To generate phased assemblies with Verkko, the output .gaf file, found at rukki/{sample}/{sample}_rukki_paths.gaf
can be passed to the --paths
argument. At the same time, the folder containing the unphased assembly, as well as paths to the hifi and ONT reads used to constuct the unphased assembly, need to be input as well, eg:
verkko
# Other Arguments
...
# Same as for unphased assembly
--assembly {unphased_assembly_folder}
--hifi {hifi_reads}
--nano {nano_reads}
# Pass the paths .gaf here:
--paths {Graphasing_paths_gaf}
To generate phased assemblies with hifiasm, the output Yak databases files, found at yak/{sample}_hap[12].yak
can be passed to the -1
and -2
arguments of hifiasm trio mode assembly. Read overlaps from the unphased assembly can be reused by passing the same output prefix as the unphased assembly, eg:
hifiasm -o {unphased_output_prefix} ... -1 {Graphasing_yak_database_1} -2 {Graphasing_yak_database_2}
See the trio-phasing documentation for more.

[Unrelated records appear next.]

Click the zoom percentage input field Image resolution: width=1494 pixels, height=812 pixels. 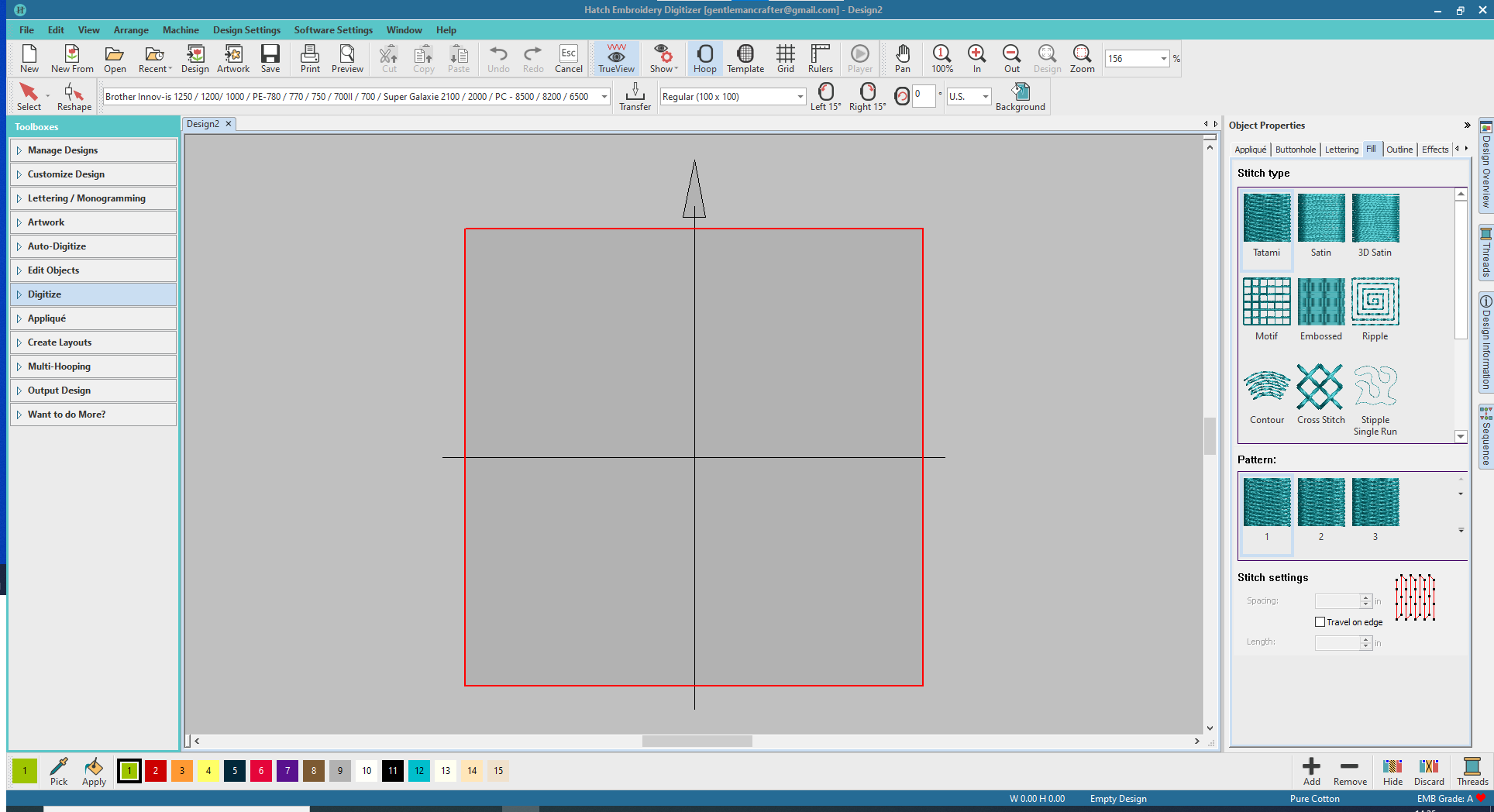pos(1131,59)
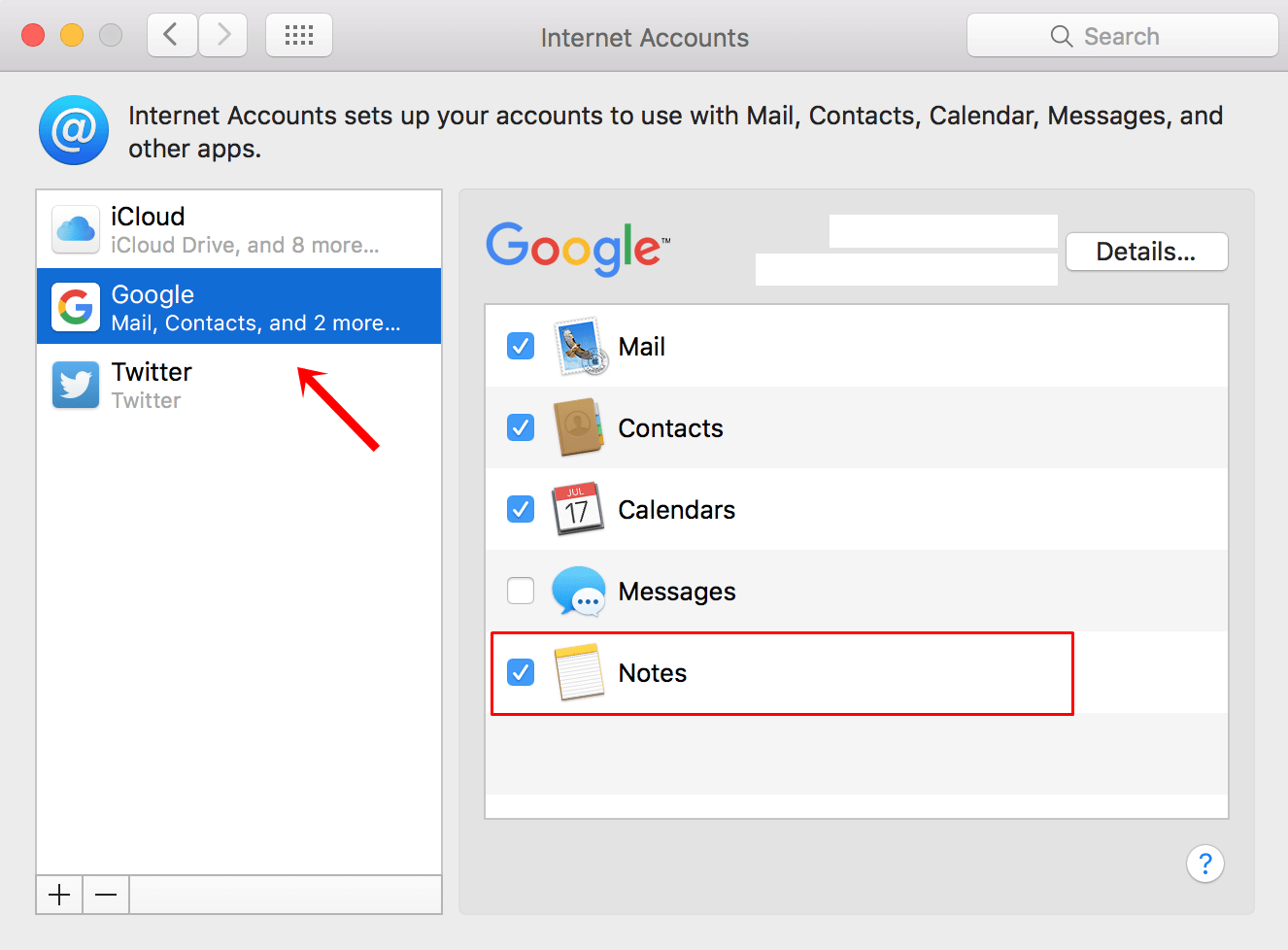Viewport: 1288px width, 950px height.
Task: Open the help question mark
Action: coord(1205,864)
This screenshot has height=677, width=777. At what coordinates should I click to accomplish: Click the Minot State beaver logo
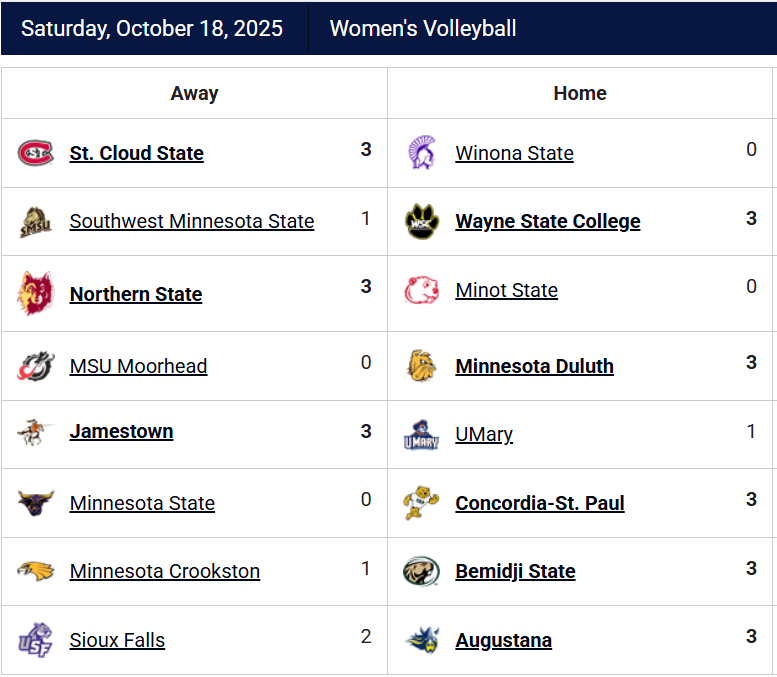[x=422, y=290]
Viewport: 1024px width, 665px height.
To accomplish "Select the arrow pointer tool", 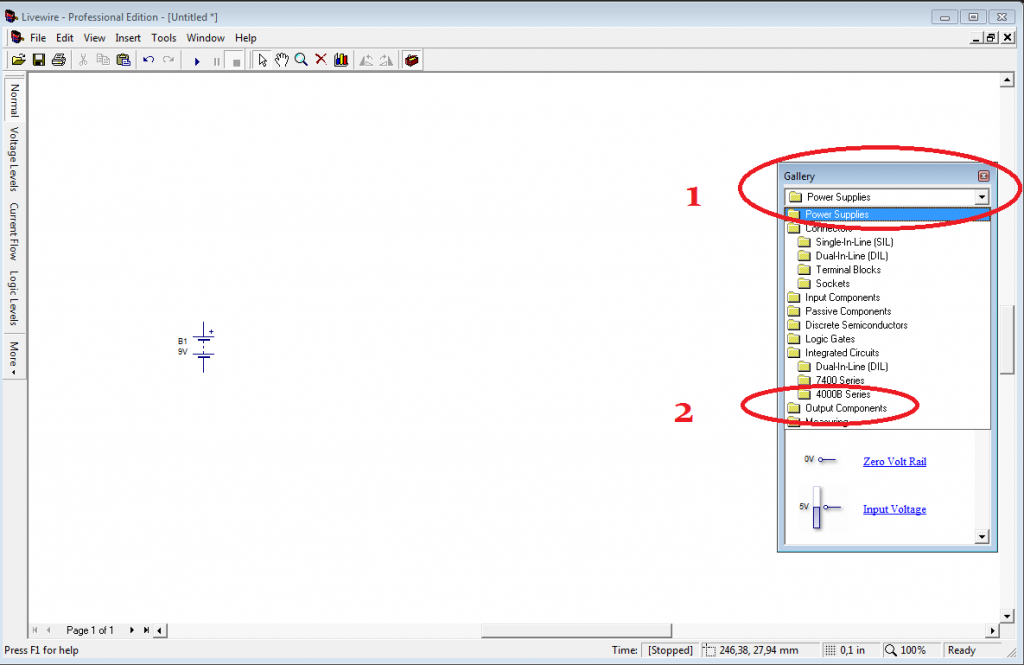I will click(x=262, y=60).
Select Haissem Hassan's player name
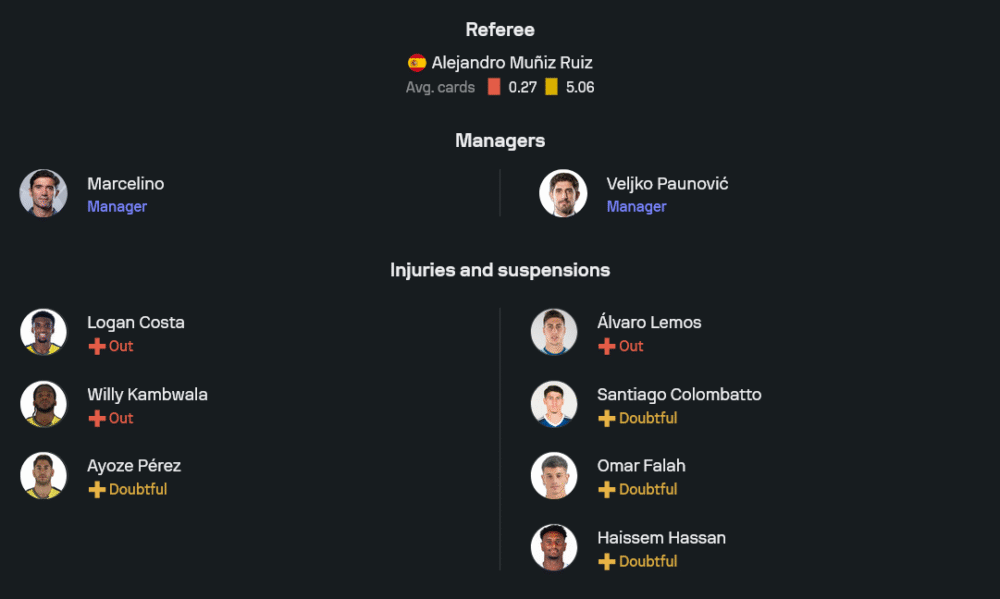This screenshot has height=599, width=1000. 661,538
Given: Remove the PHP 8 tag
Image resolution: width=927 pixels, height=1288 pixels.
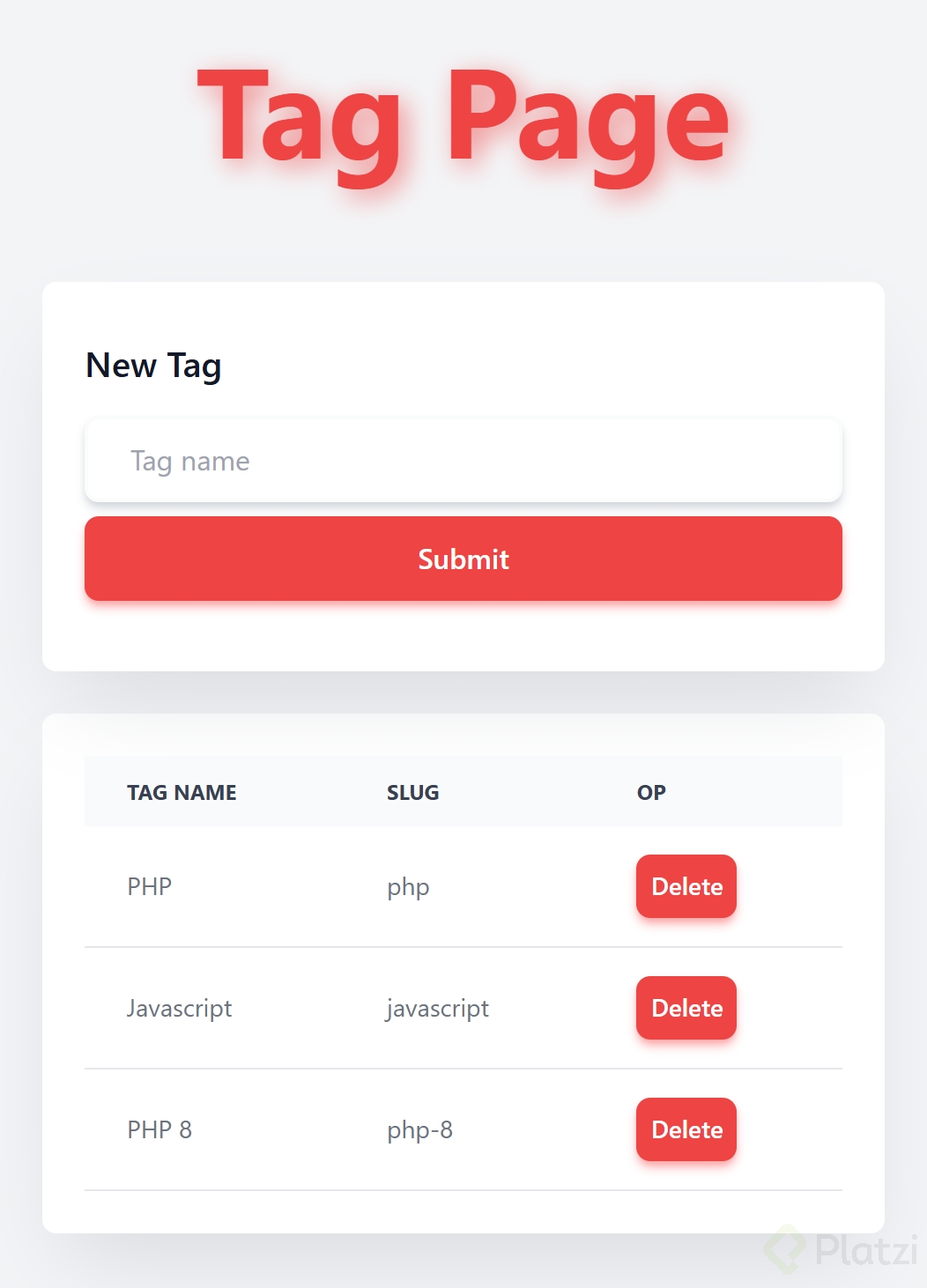Looking at the screenshot, I should [x=686, y=1129].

Graphasing outputs bandage-friendly haplotype marker summaries, which can be found in haplotype_marker_counts/
. Each chromosome cluster is assigned two opposing colors, one for each haplotype, and each unitig is shaded according to the haplotype markers that align to it, with grey representing a 50/50 balance of markers. If a reference genome was provided, then summaries, containing additional reference-alignment-derived annotations can be found in rmc/
.
An important step in the workflow is to cluster unitigs from the input assembly .gfa
into groups corresponding to the same chromosome. Part of this step is achieved using a stochastic ensemble clustering algorithm from the contiBAIT
package (See figure 7.3). Though contiBAIT
parameters are set to attempt to limit variation in clustering, it is possible that the clustering of unitigs, as well as all downstream haplotype inference, will vary even if the pipeline is run multiple times with the same configuration.
Strand-seq alignments to haploid chromosomes have been observed to occasionally behave strangely, especially when they are already full phased in the input assembly .gfa; while normally unitigs from haploid chromosomes would each display a haploid alignment signal and cluster together, it has been observed that some or all haploid can display a diploid alignment signal and cluster separately. When this happens, it is possible for all haploid chromosomes, eg X and Y, to be assigned to the same haplotype.